Following the Soviet rejection of Marshall Aid and the communist takeover of Czechoslovakia in 1948, Tribune endorsed the North Atlantic Treaty Organization and took a strongly anti-communist line, with its editor declaring in November 1948: "The major threat to democratic socialism and the major danger of war in Europe arises from Soviet policy and not from American policy. It is not the Americans who have imposed a blockade on Berlin. It is not the Americans who have used conspiratorial methods to destroy democratic socialist parties in one country after another. It is not the Americans who have blocked effective action through one United Nations agency after another".
Bevanism and Campaign for Nuclear Disarmament
Foot remained in the editorial chair until 1952 when Bob Edwards took over, but he returned after losing his parliamentary seat in Plymouth in 1955. During the early 1950s, Tribune became the organ of the Bevanite left opposition to the Labour Party leadership, turning against the United States over its handling of the Korean War, then arguing strongly against West German rearmament and nuclear arms. However, Tribune remained critical of the Soviet Union as it denounced Stalin on his death in 1953 and in 1956 opposed the Soviet suppression of the Hungarian Revolution and the British government's Suez adventure. The paper and Bevan parted company after his "naked into the conference chamber" speech at the 1957 Labour Party conference. For the next five years, Tribune was at the forefront of the campaign to commit Labour to a non-nuclear defence policy, "the official weekly of the Campaign for Nuclear Disarmament" as the direct actionists in the peace movement put it. CND's general secretary Peggy Duff had been Tribune general manager. Among journalists on Tribune in the 1950s were Richard Clements, Ian Aitken and Mervyn Jones, who related his experience on the paper in his autobiography Chances.1960s and 1970s
After Foot was re-elected to Parliament in 1960 for Bevan's old seat of Ebbw Vale, Richard Clements became editor. During the 1960s and 1970s the paper faithfully expressed the ideas of the parliamentary Labour left and allied itself with the new generation of left-wing trade union leaders that emerged on the back of a wave of workplace militancy from the early 1960s onwards.As such, it played a massive role in the politics of the time. Although it welcomed the election of Harold Wilson's Labour government in 1964—"Tribune takes over from Eton in the cabinet", exclaimed a headline—the paper became rapidly disillusioned. It denounced the Wilson government's timidity on nationalisation and devaluation, opposed its moves to join the European Communities and attacked it for failing to take a principled position against the Vietnam War. It also backed the unions' campaigns against the government's prices-and-incomes policies and against In Place of Strife, Barbara Castle's 1969 package of trade union law reforms.

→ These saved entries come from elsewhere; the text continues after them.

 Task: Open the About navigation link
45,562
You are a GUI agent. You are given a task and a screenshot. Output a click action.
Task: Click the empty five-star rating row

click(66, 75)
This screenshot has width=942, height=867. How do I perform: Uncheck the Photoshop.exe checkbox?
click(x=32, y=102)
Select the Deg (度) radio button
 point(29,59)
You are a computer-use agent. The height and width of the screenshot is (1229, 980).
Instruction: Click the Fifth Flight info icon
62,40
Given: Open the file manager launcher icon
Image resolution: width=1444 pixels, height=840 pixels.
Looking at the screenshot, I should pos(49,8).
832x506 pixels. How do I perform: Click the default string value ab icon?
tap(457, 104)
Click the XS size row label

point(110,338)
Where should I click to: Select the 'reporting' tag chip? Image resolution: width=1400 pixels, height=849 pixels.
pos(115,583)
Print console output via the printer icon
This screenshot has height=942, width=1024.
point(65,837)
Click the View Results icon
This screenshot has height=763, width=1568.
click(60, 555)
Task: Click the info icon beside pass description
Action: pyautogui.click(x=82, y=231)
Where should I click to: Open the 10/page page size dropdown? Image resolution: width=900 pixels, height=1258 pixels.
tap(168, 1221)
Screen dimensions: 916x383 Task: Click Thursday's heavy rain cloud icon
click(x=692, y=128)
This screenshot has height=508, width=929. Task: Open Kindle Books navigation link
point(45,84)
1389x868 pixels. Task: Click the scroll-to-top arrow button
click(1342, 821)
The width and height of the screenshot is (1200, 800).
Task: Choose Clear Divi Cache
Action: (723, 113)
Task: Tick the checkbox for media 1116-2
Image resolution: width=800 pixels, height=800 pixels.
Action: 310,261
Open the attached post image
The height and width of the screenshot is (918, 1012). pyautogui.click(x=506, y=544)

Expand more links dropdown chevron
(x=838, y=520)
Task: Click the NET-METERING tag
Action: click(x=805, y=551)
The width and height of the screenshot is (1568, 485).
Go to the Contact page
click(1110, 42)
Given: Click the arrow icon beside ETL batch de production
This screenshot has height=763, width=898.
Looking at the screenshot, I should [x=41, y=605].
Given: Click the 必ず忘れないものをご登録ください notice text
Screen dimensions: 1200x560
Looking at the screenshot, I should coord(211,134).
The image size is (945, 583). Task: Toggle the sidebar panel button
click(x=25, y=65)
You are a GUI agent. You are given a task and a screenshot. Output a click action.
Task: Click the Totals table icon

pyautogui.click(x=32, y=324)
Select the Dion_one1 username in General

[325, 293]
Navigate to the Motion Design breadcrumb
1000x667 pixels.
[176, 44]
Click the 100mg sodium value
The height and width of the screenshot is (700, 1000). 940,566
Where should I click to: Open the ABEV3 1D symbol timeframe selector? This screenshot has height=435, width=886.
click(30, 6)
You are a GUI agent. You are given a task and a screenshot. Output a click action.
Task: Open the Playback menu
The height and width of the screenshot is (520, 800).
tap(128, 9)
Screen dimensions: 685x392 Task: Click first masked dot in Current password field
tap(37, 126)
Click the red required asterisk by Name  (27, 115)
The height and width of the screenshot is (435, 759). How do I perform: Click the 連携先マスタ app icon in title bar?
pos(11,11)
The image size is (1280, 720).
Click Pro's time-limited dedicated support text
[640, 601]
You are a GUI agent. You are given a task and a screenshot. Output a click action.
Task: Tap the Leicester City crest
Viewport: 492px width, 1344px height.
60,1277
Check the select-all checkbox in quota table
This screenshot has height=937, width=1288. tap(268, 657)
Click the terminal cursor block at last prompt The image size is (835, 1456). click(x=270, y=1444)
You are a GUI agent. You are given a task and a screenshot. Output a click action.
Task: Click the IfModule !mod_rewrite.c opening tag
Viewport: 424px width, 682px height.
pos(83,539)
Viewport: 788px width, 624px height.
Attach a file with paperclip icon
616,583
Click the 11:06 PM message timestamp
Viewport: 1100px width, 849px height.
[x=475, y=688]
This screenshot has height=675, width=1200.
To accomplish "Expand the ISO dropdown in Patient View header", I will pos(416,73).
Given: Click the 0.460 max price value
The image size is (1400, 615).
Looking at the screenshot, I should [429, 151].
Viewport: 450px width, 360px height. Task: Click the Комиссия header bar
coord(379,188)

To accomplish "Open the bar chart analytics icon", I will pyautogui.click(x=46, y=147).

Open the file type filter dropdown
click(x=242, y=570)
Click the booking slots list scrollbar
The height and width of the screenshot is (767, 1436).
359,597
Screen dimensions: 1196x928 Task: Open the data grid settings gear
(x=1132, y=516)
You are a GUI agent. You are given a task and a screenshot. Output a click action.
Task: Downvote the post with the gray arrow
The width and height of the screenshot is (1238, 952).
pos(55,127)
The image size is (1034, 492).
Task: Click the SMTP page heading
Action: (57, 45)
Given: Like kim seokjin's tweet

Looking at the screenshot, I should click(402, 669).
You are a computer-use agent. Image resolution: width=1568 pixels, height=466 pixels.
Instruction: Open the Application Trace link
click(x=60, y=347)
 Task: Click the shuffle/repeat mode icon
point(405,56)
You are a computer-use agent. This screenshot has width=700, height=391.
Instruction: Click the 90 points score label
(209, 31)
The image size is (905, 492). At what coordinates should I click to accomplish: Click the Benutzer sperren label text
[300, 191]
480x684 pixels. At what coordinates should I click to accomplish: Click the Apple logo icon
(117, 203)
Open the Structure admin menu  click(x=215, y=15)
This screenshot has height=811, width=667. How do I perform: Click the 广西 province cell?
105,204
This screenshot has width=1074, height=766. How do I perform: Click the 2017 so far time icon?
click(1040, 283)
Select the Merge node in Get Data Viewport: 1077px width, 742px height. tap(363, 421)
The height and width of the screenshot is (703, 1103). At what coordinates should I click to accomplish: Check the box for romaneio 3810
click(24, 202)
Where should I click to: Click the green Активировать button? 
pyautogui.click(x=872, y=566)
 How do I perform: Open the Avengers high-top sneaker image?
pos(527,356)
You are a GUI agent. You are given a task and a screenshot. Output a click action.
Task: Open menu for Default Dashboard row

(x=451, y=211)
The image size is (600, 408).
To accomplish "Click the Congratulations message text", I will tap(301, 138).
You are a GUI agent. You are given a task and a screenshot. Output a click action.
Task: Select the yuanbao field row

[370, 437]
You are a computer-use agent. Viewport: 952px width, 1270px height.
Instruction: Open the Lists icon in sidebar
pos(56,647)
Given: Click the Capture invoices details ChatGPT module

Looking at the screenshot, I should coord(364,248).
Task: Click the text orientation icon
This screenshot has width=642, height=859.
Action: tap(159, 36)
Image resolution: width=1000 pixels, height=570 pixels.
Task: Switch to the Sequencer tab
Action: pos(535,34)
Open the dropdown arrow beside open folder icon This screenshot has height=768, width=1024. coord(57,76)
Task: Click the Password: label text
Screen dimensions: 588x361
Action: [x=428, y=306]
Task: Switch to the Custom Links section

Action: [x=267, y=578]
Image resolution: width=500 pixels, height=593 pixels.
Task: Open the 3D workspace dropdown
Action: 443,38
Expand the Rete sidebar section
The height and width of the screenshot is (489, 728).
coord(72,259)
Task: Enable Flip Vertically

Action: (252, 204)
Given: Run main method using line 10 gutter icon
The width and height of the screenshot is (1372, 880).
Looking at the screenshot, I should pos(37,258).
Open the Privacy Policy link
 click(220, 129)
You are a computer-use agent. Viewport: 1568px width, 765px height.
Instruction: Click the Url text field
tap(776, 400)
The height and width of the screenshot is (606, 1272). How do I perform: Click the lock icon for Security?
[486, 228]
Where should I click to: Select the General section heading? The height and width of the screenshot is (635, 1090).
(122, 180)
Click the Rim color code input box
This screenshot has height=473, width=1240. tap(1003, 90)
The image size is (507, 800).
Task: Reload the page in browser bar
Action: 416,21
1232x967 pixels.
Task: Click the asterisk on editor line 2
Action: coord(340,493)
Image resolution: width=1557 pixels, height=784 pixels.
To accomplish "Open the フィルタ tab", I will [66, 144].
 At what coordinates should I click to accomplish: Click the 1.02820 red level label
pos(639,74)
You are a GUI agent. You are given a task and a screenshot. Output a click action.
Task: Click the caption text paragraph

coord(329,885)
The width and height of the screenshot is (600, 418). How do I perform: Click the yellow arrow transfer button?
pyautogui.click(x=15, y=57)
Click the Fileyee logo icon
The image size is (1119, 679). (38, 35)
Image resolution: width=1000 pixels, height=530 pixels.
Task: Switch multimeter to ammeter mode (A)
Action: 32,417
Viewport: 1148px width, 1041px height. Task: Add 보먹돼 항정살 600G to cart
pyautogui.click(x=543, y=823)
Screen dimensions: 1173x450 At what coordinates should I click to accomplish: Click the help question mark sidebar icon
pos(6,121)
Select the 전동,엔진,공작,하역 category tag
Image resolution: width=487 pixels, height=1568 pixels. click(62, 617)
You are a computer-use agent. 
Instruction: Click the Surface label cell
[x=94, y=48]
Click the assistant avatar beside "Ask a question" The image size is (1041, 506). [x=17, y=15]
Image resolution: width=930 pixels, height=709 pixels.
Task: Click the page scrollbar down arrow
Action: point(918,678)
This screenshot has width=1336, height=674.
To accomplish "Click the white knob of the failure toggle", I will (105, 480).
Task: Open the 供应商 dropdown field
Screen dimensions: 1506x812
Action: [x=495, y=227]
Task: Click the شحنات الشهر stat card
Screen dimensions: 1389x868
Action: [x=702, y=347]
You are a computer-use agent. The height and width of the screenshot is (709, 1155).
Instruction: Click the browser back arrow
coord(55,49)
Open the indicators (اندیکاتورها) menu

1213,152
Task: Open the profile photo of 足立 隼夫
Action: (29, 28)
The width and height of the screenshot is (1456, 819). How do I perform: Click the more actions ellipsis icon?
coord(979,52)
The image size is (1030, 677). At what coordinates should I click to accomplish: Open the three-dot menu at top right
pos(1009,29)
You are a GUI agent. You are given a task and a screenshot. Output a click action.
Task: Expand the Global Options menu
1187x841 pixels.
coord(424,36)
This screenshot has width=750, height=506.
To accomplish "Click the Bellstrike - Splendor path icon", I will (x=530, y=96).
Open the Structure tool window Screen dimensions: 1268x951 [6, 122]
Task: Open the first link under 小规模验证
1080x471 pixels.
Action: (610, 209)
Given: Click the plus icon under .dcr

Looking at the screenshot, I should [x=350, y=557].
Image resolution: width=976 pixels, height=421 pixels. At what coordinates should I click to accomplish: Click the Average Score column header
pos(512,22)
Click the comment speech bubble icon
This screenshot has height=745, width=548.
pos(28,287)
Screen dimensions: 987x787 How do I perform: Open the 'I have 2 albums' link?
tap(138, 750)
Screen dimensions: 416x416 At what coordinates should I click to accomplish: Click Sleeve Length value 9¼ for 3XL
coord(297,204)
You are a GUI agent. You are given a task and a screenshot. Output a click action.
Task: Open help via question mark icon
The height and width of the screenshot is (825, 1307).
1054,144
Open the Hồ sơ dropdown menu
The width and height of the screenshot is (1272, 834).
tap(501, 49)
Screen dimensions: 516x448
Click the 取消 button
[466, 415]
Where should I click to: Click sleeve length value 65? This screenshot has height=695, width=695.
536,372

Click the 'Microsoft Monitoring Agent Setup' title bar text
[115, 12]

The paper continued in the same vein after Edward Heath won the 1970 general election, opposing his Tory government's trade union legislation between 1970 and 1974 and placing itself at the head of opposition to Heath's negotiations for Britain to join the EEC. After Labour regained power in 1974, Tribune played a central part in the "no" campaign in the 1975 referendum on British EEC membership.
However, Tribune in this period did not speak to, let alone represent, the concerns of the younger generation of leftists who were at the centre of the campaign against the Vietnam War and the post-1968 student revolt, who found the paper's reformism and commitment to Labour tame and old-fashioned. Circulation, around 20,000 in 1960, was said by 1980 to be around 10,000, but it was in fact much less.